* Texto fornecido
---------------

Os alunos estão em contato com informações e entretenimento multimidiáticos com mais frequência e intensidade, pois essas tecnologias estão mais presentes no cotidiano de crianças e jovens. Por isso, elas podem tornar o processo de aprendizagem mais dinâmico e estimulante. Os materiais audiovisuais,
Página 307
disponíveis em grande quantidade na internet, e os conteúdos interativos propiciam novas maneiras de abordar os assuntos tratados em sala de aula.
Por sua vez, o desenvolvimento de plataformas de produção de conteúdo digital tem o potencial de tirar os alunos da condição de receptores passivos da informação e transformá-los em produtores de conteúdos e de mídias com base nos assuntos abordados durante os estudos de História. De acordo com a já comentada intensa relação entre a História temática e a utilização de projetos de pesquisa, essas ferramentas tecnológicas podem colaborar com os alunos para a produção de materiais que sejam dinâmicos, lúdicos, interativos e atrativos em termos de estética e de conteúdo. Como exemplo, podemos mencionar pesquisas que versem sobre a cidadania e a democracia, nas quais os alunos podem conhecer produções musicais que criticavam o regime militar brasileiro das décadas de 1960 e 1970 ou elaborar uma composição musical que poderia ser gravada e adicionada à pesquisa ou disponibilizada em arquivos de compartilhamento na internet para que outros alunos tenham contato com ela.
Os benefícios da integração da tecnologia são melhor percebidos quando a aprendizagem não é meramente um processo de transferência de fatos de uma pessoa para outra, mas quando o objeto do professor é delegar poderes aos alunos como pensadores e pessoas capazes de resolver problemas. A tecnologia oferece uma excelente plataforma, um ambiente conceitual, na qual as crianças podem coletar informações em vários formatos e, então, organizar, visualizar, ligar e descobrir relações entre fatos e eventos. Os alunos podem usar as mesmas tecnologias para comunicar suas ideias a outras pessoas, discutir e criticar suas perspectivas, para persuadir e ensinar outras pessoas e para acrescentar níveis maiores de compreensão a seu conhecimento em expansão.

---------------

* Dados armazenados
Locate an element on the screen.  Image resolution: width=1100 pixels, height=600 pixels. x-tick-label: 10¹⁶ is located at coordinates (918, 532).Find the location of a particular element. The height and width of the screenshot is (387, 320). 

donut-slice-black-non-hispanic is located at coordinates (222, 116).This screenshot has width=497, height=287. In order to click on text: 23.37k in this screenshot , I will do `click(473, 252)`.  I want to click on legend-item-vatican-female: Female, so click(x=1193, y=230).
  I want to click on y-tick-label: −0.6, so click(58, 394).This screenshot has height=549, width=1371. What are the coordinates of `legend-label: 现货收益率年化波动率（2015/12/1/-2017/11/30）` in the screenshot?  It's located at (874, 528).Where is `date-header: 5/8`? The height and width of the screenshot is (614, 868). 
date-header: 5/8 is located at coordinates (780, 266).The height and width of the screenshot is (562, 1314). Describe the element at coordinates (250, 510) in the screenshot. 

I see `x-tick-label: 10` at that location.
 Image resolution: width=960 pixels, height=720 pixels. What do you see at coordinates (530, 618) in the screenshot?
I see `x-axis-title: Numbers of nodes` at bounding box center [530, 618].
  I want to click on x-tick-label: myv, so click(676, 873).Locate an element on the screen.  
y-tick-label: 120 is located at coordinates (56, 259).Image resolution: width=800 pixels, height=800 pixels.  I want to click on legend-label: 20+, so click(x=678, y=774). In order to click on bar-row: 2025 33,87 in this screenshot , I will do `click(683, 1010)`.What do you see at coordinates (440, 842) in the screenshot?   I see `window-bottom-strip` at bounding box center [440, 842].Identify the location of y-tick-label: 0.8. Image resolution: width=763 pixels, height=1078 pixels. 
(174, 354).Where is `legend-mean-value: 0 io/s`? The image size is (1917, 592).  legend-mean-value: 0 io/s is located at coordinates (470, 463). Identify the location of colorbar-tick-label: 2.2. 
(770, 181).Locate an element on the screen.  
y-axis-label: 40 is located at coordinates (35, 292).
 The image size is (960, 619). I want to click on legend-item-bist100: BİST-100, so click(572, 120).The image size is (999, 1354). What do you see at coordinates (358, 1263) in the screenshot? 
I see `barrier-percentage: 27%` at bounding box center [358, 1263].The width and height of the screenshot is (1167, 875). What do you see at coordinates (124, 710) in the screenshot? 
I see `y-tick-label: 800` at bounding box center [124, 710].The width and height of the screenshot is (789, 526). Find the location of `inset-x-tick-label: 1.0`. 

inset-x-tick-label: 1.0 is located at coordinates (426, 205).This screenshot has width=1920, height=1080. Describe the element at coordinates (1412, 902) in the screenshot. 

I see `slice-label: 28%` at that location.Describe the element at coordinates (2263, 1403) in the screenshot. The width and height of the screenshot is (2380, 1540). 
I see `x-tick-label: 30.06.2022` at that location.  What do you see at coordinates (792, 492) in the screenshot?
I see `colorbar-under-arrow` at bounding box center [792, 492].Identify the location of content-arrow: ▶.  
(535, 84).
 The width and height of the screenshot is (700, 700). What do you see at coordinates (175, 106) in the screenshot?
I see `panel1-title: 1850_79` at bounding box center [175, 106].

---------------

* Item da tarefa
Transcreva fielmente o trecho do texto sobre tecnologia no ensino de História que vai de "Os alunos estão" a "sala de aula.", incluindo essas duas passagens.

* Solução da tarefa
Os alunos estão em contato com informações e entretenimento multimidiáticos com mais frequência e intensidade, pois essas tecnologias estão mais presentes no cotidiano de crianças e jovens. Por isso, elas podem tornar o processo de aprendizagem mais dinâmico e estimulante. Os materiais audiovisuais,
Página 307
disponíveis em grande quantidade na internet, e os conteúdos interativos propiciam novas maneiras de abordar os assuntos tratados em sala de aula.